• [DIRECTIONS FOR THIS TASK] In the output, include exactly the lines from the beginning of the records up to and including the one that contains "Viewport: 1026px width, 595px height.", and leave out the pictures.

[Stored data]
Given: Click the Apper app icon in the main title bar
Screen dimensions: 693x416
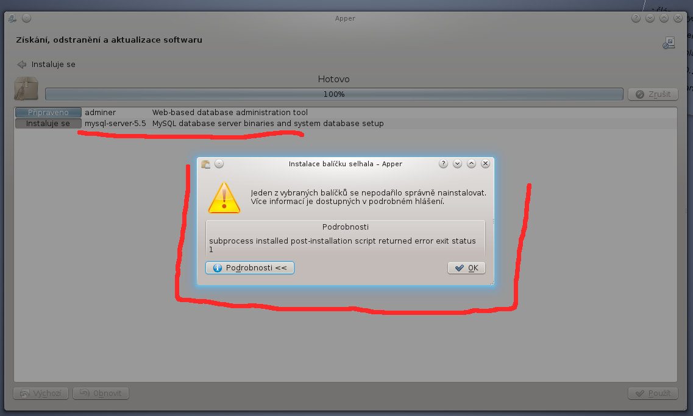Looking at the screenshot, I should [x=12, y=18].

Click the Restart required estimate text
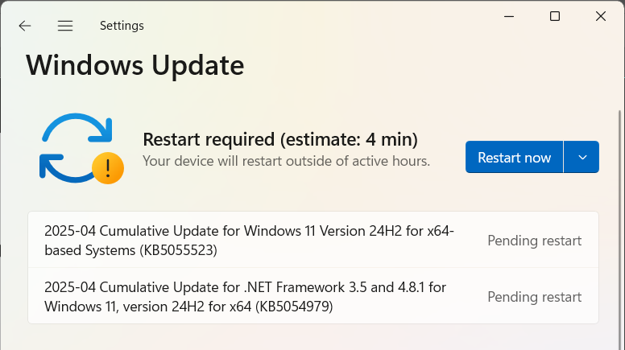pos(280,139)
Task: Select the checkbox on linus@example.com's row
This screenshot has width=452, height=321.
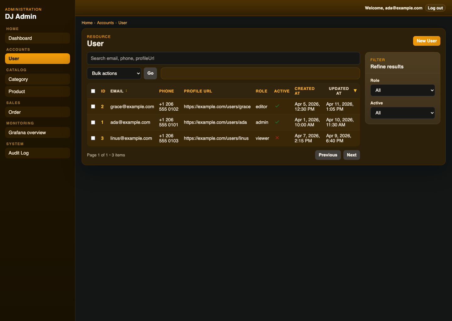Action: point(93,138)
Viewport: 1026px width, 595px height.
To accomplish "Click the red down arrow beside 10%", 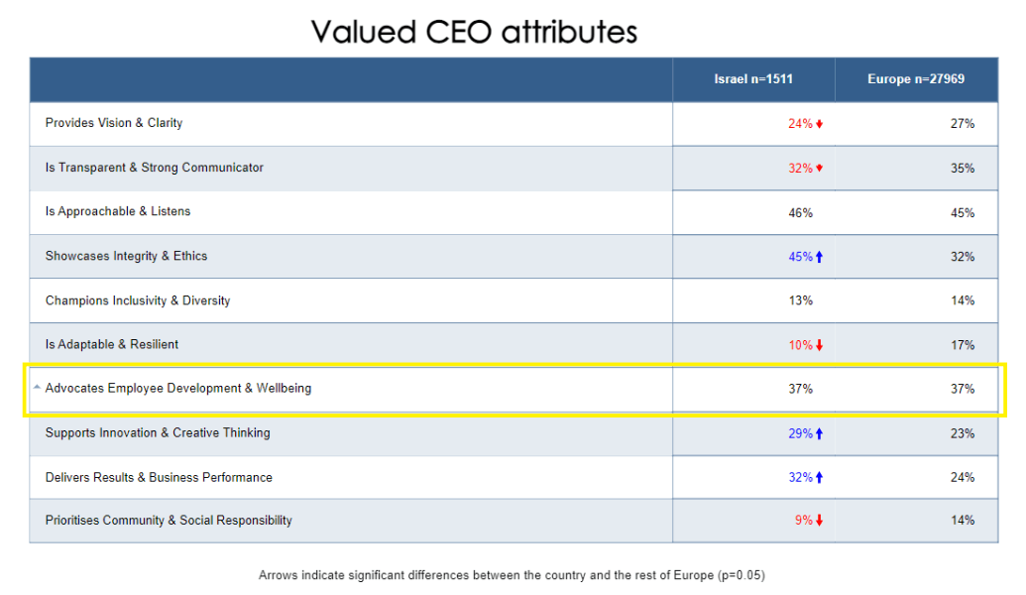I will (820, 345).
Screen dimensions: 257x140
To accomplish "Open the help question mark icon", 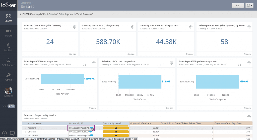I will [5, 133].
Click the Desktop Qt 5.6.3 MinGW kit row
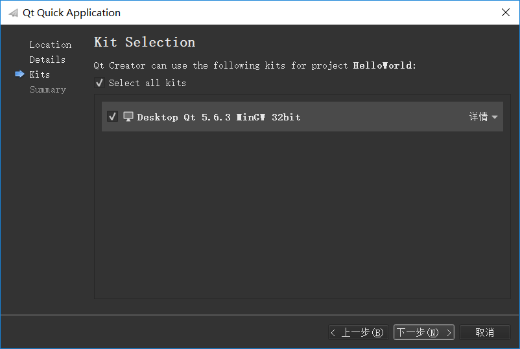The height and width of the screenshot is (349, 520). 302,117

• [FINAL ANSWER]
Given: Click the Apper app icon in the main title bar
Screen dimensions: 693x416
Looking at the screenshot, I should [x=12, y=18].

Click the Restart required estimate text
pos(280,139)
Task: Select the checkbox on linus@example.com's row
This screenshot has width=452, height=321.
Action: point(93,138)
Viewport: 1026px width, 595px height.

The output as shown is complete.